The third piece: “Twenty years later: Who Benefits, Not Schools!” covers the impact of choice policies on civil rights, funding, local vs. state control, and accountability. One might ask: Who benefits in a system that generates so much conflict? Politicians and profiteers, but not the public may well be the answer.

The fourth piece “Twenty Years Later: The SociaI Impact of Privatizaton” covers resegregation and the result of the ‘separate but equal’ philosophy governing school choice. Separate is not equal.

The Time is Ripe for Charter Reform

What should the Florida legislative education agenda be for the upcoming session? How about charter school reform? New Jersey’s governor has just declared a moratorium on charter school expansion. They need to step back and review the management oversight and expansion policies.

California’s governor has just signed into law a ban on for-profit charters.

The U.S. Office of Inspector General has issued a new report stating that federal dollars disappear on charters that fail. They conducted an audit in Arizona, California, and Louisiana. It is no better in Florida.

Even Erika and Byron Donalds, co-founders and board members of Mason Classical Academy discovered first hand that they could not correct questionable management practices at their school. They pulled their children out. This is the only option charter parents have.

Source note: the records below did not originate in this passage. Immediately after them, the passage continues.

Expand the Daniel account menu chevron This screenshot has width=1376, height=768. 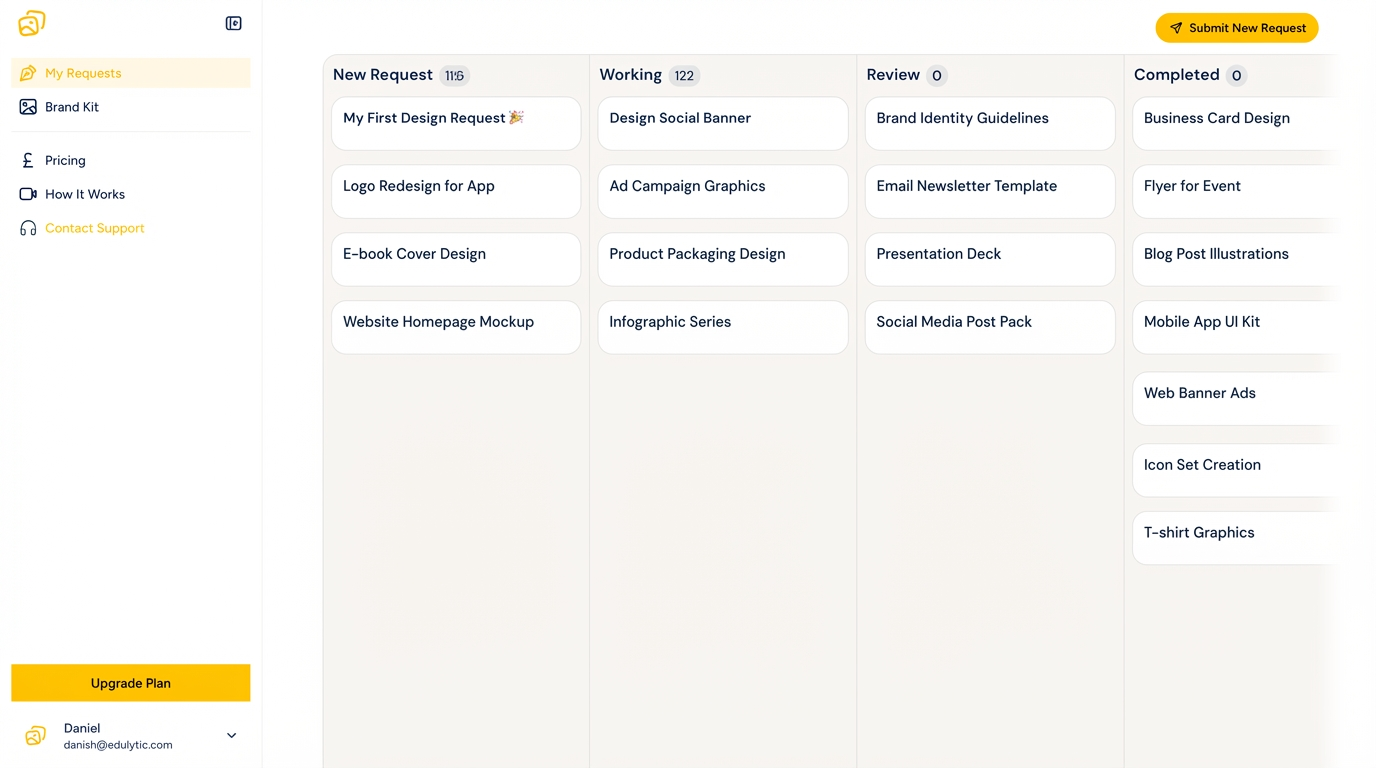click(231, 736)
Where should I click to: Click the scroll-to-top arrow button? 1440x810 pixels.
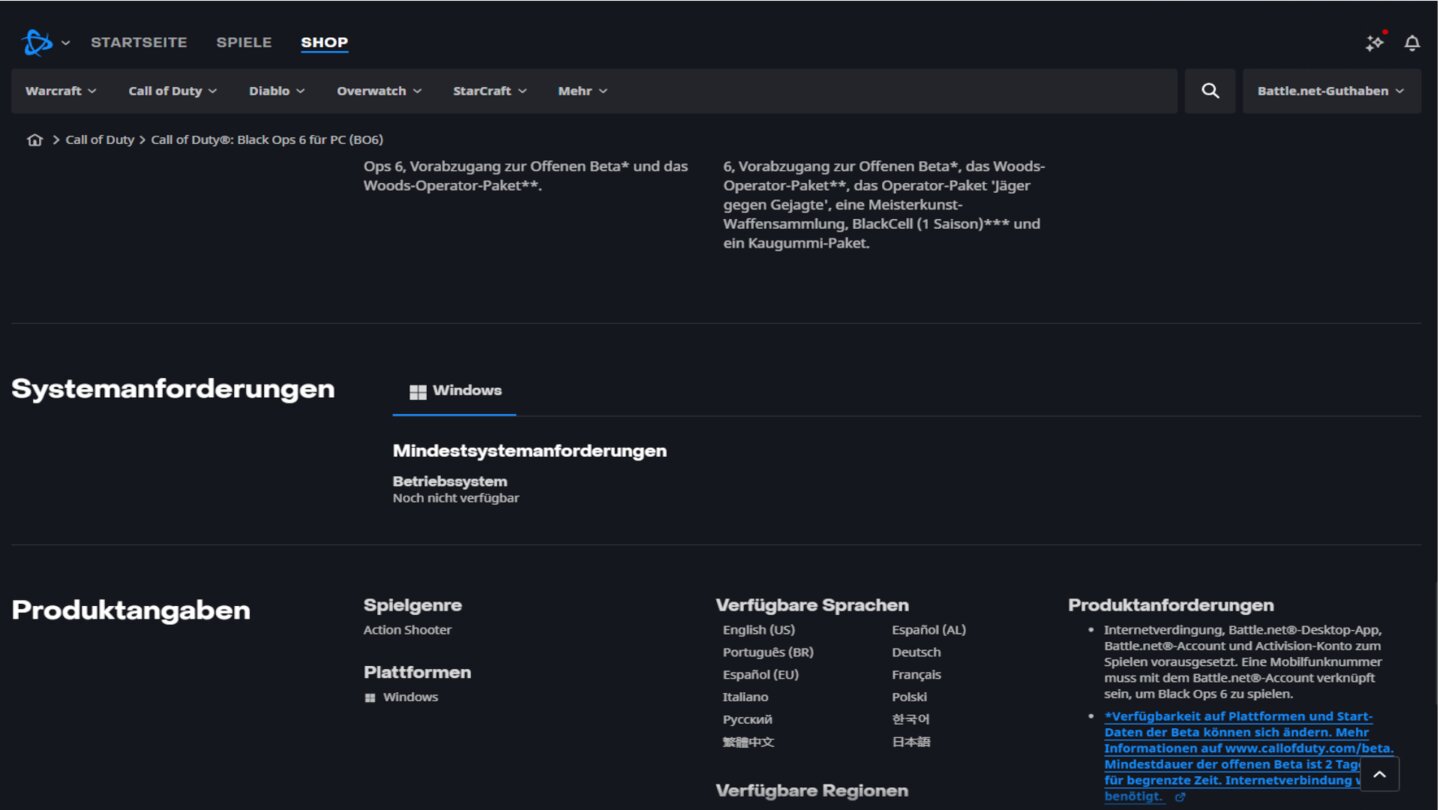click(x=1379, y=774)
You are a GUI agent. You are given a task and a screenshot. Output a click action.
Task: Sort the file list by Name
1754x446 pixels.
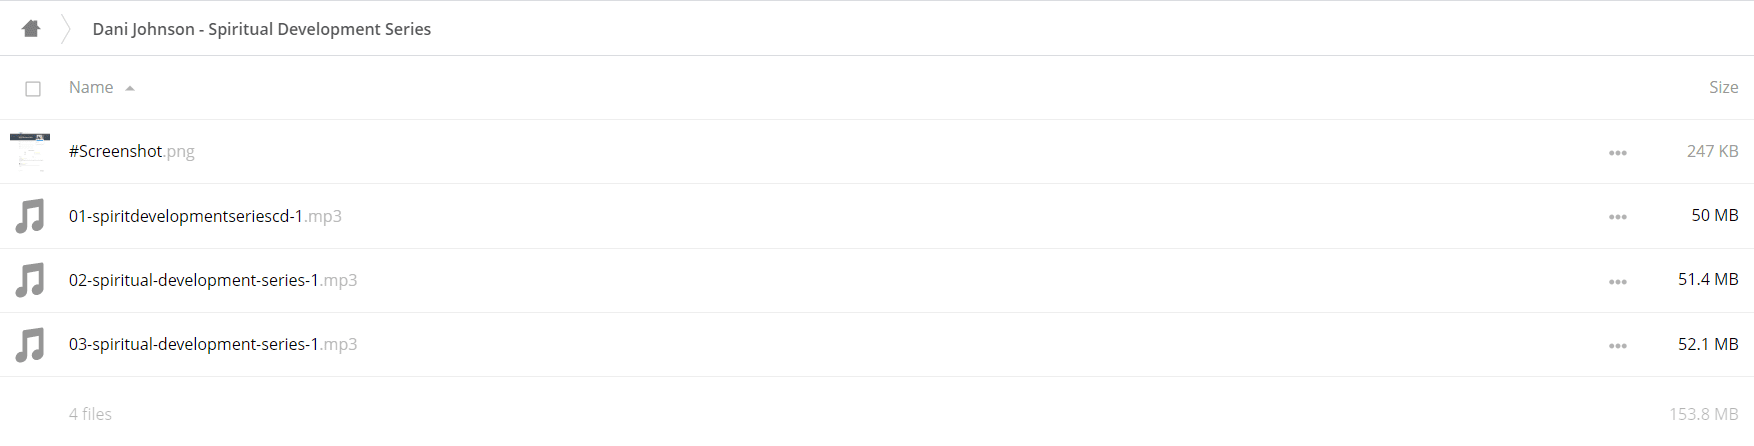pos(91,87)
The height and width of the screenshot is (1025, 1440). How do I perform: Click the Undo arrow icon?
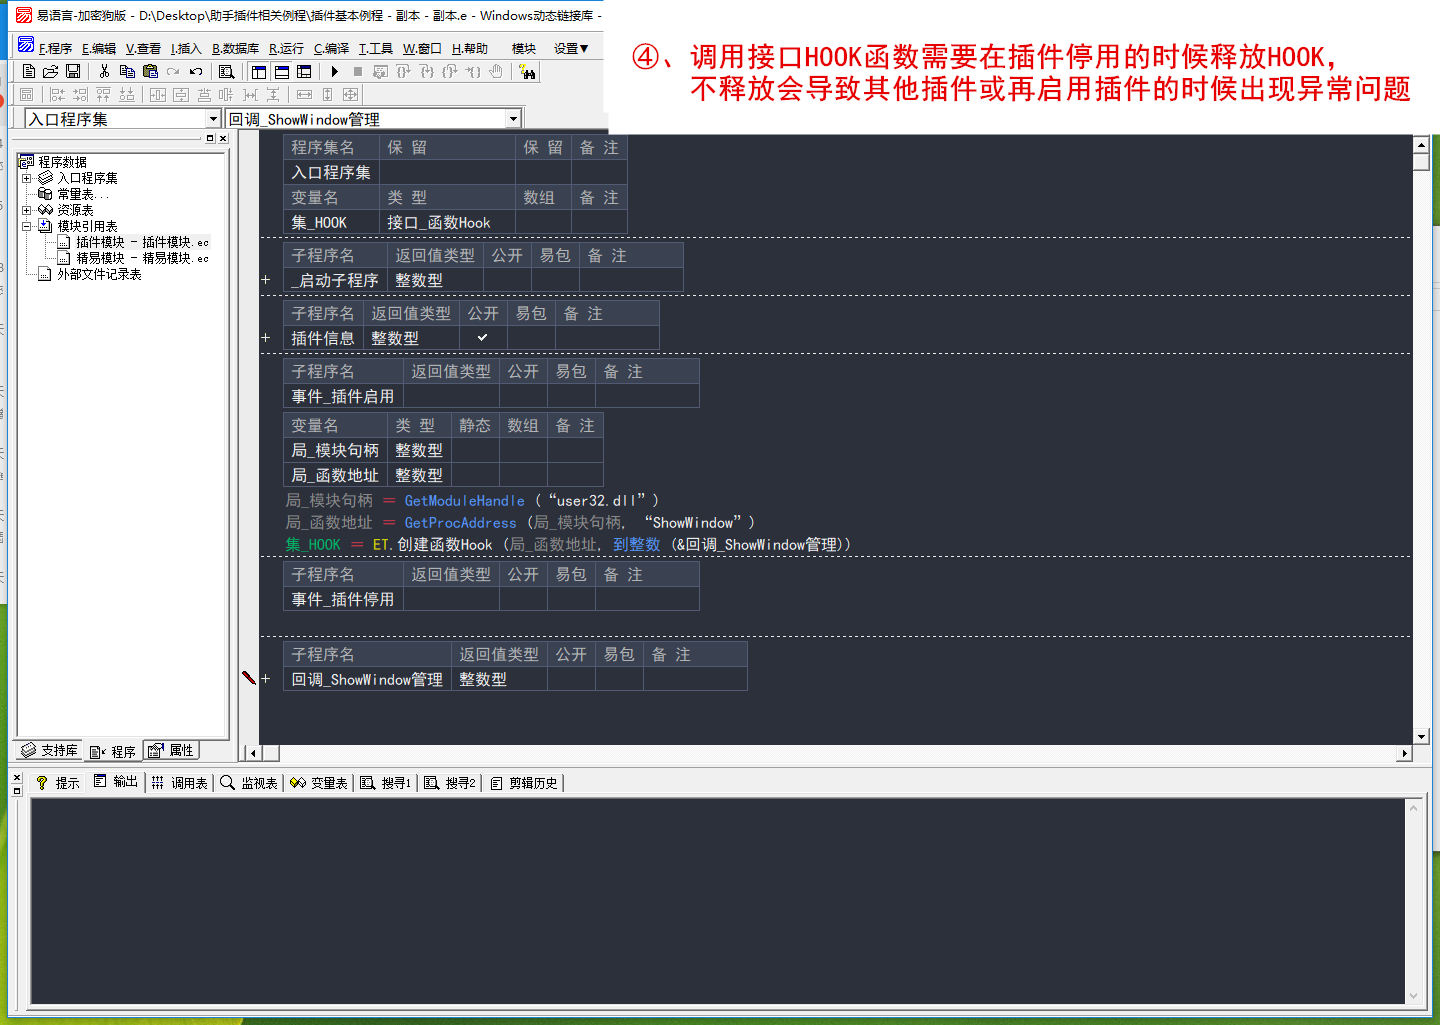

Their is at least one caveat about charter reform. There are those, like Donalds, who want to create a separate state school system for charters. Somehow this is supposed to improve oversight.

Dividing public dollars into two education systems opens a Pandora’s box. Which system gets how much money? What happens to the building when charter schools, that are privately owned, close. What happens now is that the charter management firms’ real estate companies can repurpose the buildings and reap the profits.

Yes, we need reform. We need, however, to vet the reformers. Be sure to question legislative candidates. Help them understand the consequences of charter mismanagement.